Mrs. Zito began working on weekends as a young girl at Español, which opened in 1923 as a Basque restaurant serving Spanish sheepherders who lived in a boardinghouse above the eatery at 11th and J streets downtown. The restaurant moved to the old Commercial Hotel at Third and I streets in Old Sacramento, where her parents, Louise and Frank "Babe" Luigi, bought it in 1959 and changed the cuisine to Italian.
In a 2006 story in The Bee, Mrs. Zito recalled serving sheepherders before her parents moved the eatery in 1965 to its present location at 58th Street and Folsom Boulevard in east Sacramento.
"Nobody talked," she said. "They just sat there and ate."
Mrs. Zito joined the family business full time after working as a dental assistant and a teacher's aide. She joined her siblings, Paula Serrano and Perry Luigi, in buying Español from their parents in 1988. She served as a hands-on manager who enjoyed greeting customers out front and pitching in to help cook and prepare meals in the kitchen.
"My sister and I were part of the restaurant since we were very young," Serrano said. "She separated more from it at first to be a dental assistant, but she was always there."
The eldest of three children, Karen Luigi was raised in a close-knit family in West Sacramento.
She took dance lessons with her sister and enjoyed summer vacations on the beaches and boardwalk in Santa Cruz.
She was a cheerleader and active in clubs at James Marshall High School, where she met Tony Zito. They married in 1968.
She graduated from Sacramento City College and worked as a dental assistant until her son's birth in 1971. She later worked part time at Español and spent 15 years as a teacher's aide in the Washington Unified School District.

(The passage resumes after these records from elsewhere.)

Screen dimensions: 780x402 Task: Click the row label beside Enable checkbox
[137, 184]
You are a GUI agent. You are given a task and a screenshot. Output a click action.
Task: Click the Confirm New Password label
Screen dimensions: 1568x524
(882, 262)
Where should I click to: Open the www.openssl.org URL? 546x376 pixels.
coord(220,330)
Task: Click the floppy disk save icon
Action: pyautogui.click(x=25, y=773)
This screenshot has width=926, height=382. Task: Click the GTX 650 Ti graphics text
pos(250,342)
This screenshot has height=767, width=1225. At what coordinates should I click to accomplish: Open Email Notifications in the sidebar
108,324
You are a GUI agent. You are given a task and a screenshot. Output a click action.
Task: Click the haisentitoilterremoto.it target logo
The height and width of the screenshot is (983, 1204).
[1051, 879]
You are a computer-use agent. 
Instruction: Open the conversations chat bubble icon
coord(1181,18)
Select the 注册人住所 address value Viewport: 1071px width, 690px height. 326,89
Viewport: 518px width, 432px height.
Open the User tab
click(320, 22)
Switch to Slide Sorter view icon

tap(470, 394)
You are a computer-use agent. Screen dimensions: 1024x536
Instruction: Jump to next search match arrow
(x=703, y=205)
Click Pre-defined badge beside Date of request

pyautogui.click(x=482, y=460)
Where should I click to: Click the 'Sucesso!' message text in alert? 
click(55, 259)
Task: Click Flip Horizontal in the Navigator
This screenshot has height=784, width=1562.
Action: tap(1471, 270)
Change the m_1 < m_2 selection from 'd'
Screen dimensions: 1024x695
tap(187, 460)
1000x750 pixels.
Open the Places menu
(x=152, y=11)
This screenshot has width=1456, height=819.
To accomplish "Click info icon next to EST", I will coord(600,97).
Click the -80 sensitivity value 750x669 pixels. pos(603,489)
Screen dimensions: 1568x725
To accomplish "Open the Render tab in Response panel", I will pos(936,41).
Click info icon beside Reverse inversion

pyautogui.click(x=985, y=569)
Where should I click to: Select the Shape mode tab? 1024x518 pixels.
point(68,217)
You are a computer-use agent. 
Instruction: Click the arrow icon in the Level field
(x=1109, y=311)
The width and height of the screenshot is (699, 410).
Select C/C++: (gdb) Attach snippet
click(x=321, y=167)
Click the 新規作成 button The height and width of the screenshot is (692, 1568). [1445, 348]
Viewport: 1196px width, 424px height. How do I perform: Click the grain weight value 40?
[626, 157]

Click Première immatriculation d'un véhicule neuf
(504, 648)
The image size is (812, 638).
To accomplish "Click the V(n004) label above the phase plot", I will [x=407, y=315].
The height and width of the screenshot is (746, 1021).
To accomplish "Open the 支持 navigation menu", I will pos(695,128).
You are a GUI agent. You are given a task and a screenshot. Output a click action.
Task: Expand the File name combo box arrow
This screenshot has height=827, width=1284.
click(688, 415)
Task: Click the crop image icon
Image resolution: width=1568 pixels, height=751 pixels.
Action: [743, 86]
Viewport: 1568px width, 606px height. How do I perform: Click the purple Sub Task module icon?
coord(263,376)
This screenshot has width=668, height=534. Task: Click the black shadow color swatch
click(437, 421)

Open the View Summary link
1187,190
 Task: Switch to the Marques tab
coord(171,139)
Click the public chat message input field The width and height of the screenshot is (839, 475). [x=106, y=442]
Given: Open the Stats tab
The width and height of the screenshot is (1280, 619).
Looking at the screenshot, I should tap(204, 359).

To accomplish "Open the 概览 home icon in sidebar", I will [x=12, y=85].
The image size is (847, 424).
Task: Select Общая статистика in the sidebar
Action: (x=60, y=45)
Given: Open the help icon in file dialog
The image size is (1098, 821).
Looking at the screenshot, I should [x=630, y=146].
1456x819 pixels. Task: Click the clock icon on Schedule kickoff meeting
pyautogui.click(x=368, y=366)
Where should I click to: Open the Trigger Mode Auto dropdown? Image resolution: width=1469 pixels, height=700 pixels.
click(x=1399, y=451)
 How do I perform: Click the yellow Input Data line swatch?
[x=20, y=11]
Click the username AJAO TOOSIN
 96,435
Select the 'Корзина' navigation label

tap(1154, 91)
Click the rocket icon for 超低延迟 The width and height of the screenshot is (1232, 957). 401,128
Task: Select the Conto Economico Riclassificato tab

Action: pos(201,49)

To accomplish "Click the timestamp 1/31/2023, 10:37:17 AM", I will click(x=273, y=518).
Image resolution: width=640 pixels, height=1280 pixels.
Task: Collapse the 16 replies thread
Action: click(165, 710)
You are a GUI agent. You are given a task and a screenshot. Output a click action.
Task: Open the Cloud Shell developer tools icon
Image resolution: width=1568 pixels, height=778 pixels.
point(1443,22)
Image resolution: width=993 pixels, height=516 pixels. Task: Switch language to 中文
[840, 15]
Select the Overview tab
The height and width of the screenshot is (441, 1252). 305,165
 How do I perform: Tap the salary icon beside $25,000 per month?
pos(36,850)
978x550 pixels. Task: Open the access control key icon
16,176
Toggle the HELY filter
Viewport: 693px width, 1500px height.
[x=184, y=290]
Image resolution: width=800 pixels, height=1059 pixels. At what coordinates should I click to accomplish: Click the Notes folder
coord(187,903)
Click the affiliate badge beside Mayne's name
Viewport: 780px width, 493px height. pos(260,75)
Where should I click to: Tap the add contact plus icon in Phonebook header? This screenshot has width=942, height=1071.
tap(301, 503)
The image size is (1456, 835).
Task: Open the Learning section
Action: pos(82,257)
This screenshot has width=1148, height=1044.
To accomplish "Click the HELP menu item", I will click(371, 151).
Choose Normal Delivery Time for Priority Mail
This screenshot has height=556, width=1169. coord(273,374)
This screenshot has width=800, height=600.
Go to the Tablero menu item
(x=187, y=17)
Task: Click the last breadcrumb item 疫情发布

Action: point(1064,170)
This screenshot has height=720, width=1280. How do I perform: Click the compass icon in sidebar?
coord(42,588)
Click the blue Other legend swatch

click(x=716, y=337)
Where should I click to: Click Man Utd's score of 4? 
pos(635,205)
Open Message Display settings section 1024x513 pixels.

Mrs. Zito was a warm, easygoing woman who loved being with her family and children. She enjoyed gambling excursions with her mother and sister at Indian casinos and vacation cruises with her husband to Alaska, Hawaii and Mexico.
On trips with friends to Lawson's Landing, she sent her husband and others fishing while she gathered the children to dig up bloodworms, ghost shrimp and spider crabs on Dillon Beach.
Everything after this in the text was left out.